# Battery not charging



## 100485 (Aug 12, 2006)

hi all (again)
my battery seems to start the MH 3 or 4 times the need recharging.
according to gulf straeam manual if it has been jump started it will blow the ignition 20 amp fuse and will never charge untill this fused is replaced.
well i have looked at all fuses under dash and under bonnet and cant find the ignition fuse,,any one know where it would be or could it be under another name?
should my ampmeter in the cab show an increase in amps when i rev the engine? mine does not,,,
any help please

ian
PS i HAVE NO CHASIS INFO wiring etc for chevy 6.2 l,if there is any around please let me know


----------



## Scotjimland (May 23, 2005)

Hi 

Sorry, I really can't help locate your fuse .. :? but someone with a Chevy should be along soon.. 

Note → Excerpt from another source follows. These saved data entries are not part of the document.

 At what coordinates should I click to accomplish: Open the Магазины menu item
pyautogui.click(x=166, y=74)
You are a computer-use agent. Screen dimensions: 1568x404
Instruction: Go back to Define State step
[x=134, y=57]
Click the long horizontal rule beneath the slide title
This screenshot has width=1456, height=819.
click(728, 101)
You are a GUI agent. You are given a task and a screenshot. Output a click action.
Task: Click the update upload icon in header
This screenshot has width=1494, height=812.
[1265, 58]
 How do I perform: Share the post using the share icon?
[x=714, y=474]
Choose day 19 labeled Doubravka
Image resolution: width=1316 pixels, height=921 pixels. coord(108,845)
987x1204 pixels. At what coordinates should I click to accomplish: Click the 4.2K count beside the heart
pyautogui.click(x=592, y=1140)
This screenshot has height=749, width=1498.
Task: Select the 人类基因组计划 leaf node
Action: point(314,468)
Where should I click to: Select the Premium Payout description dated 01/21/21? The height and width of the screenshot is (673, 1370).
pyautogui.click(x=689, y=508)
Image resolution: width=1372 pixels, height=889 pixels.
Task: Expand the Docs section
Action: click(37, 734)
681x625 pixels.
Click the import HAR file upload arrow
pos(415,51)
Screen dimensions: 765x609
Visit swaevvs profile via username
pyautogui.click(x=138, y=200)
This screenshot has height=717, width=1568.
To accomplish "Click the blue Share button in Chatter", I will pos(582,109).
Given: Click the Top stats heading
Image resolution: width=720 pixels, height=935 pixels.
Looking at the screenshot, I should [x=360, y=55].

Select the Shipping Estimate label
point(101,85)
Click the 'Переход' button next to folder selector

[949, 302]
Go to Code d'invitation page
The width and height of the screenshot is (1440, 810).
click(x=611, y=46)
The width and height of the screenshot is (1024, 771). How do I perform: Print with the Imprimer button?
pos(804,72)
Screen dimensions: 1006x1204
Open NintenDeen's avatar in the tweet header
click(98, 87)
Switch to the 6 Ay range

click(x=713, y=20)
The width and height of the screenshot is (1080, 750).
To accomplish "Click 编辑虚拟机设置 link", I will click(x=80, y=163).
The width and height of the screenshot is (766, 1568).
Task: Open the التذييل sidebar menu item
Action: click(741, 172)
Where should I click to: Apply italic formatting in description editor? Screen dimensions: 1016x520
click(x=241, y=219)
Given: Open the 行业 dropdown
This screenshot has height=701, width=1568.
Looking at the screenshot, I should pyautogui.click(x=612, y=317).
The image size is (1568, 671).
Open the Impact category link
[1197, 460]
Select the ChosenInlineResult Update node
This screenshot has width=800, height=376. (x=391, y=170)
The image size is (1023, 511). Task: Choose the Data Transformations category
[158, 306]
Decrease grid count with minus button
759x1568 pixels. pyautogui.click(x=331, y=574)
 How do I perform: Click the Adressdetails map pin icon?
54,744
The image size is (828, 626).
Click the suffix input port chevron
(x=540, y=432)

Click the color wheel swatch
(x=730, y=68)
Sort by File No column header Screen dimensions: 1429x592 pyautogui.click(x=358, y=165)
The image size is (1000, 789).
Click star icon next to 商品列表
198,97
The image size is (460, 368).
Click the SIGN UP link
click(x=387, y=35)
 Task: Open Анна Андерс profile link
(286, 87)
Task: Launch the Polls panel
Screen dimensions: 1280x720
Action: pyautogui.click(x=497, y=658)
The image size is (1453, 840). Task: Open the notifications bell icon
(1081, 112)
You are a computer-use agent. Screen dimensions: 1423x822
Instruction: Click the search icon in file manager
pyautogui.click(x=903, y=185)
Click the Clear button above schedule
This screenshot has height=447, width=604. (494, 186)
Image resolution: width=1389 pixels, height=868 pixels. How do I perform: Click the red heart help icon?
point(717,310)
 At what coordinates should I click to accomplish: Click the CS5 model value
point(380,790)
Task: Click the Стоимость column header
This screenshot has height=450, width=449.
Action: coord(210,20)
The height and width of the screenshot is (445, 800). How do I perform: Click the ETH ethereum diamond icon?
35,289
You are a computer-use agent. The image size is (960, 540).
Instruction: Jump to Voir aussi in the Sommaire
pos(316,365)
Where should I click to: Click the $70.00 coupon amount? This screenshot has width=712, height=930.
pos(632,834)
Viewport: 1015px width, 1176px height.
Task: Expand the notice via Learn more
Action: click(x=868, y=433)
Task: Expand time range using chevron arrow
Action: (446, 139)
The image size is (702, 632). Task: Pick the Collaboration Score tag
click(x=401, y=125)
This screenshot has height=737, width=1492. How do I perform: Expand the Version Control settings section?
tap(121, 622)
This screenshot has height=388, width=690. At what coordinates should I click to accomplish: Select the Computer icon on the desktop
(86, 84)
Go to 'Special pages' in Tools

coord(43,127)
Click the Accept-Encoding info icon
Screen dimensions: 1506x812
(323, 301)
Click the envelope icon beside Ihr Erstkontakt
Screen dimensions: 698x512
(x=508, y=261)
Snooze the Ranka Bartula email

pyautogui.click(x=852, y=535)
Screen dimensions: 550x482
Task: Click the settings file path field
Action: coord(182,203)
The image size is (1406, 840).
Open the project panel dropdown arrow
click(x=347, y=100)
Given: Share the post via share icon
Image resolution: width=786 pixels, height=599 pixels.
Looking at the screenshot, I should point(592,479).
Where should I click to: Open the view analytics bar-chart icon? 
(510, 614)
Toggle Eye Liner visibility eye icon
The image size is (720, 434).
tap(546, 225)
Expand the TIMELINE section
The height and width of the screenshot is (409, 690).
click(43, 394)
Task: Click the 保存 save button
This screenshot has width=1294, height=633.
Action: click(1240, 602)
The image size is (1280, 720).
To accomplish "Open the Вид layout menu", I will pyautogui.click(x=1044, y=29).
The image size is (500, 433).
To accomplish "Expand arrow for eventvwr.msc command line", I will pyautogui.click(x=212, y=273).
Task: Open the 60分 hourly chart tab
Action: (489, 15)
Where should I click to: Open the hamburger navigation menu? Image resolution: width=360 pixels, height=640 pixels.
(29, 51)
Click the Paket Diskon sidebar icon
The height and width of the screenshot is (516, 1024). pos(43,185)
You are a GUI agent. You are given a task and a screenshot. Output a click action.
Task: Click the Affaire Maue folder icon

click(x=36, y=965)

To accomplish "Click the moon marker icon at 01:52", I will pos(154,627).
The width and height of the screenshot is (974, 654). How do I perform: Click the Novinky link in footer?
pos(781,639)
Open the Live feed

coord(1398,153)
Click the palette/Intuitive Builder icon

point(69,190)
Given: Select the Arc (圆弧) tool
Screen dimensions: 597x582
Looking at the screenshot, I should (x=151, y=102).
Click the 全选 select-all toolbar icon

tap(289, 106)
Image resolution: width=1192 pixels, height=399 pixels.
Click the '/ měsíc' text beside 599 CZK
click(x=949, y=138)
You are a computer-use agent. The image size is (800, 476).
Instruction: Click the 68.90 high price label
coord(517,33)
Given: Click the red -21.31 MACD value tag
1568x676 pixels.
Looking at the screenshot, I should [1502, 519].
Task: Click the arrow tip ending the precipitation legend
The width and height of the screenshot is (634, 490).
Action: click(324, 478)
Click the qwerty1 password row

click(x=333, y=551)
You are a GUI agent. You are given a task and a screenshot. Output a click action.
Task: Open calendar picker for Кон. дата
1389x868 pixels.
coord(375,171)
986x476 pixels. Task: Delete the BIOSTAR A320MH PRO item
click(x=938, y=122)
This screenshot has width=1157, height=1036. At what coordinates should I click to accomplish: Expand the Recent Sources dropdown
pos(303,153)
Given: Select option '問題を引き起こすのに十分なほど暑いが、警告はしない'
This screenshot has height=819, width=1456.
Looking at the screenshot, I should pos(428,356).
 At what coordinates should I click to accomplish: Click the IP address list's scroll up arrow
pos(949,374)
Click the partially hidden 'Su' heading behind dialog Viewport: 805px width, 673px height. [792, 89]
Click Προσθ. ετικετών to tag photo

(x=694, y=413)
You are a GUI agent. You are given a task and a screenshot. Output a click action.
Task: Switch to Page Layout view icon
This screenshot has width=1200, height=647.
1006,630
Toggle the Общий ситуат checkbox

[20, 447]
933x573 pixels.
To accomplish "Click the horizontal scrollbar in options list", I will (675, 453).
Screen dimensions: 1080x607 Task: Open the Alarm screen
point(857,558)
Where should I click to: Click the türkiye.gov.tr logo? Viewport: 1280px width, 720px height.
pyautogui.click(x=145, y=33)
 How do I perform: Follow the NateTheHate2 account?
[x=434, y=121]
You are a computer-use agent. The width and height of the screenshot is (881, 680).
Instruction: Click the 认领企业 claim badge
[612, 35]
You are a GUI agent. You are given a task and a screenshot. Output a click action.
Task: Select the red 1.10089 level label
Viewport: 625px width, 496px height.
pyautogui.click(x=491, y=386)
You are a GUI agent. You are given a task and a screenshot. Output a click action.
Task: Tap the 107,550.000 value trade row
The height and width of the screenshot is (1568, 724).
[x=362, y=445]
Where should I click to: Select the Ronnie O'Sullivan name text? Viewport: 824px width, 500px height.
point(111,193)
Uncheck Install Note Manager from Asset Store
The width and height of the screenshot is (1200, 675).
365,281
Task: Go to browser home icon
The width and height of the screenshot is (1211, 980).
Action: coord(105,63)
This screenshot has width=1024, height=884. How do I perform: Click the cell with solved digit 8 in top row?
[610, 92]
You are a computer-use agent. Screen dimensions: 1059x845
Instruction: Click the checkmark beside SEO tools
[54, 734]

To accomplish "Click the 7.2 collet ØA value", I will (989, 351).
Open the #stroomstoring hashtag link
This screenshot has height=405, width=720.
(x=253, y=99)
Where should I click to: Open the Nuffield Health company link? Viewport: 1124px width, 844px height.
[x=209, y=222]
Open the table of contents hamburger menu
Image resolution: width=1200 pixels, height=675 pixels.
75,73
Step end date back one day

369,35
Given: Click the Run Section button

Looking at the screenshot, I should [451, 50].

Yes, your ammeter should show an increase when you rev the engine.


----------



## 103625 (Mar 28, 2007)

I would imagine the ignition fuse would be in the main fuse box under the bonnet .mine is but mine is a Ford

could it be your alternater thats faulty?


----------



## 100790 (Aug 30, 2006)

Sorry can not help with the fuse location, but an easy way to check if your getting a charge to the battery would be to use a multimeter at the battery.

Connect the multimeter to the battery terminals and select DC Volts, depending on the state of your battery you should get something like 11 to 12 volts. Start the engine and the voltage should rise to 12 to 13 volts.

No rise in voltage would suggest a charging fault.

Hope this helps.


----------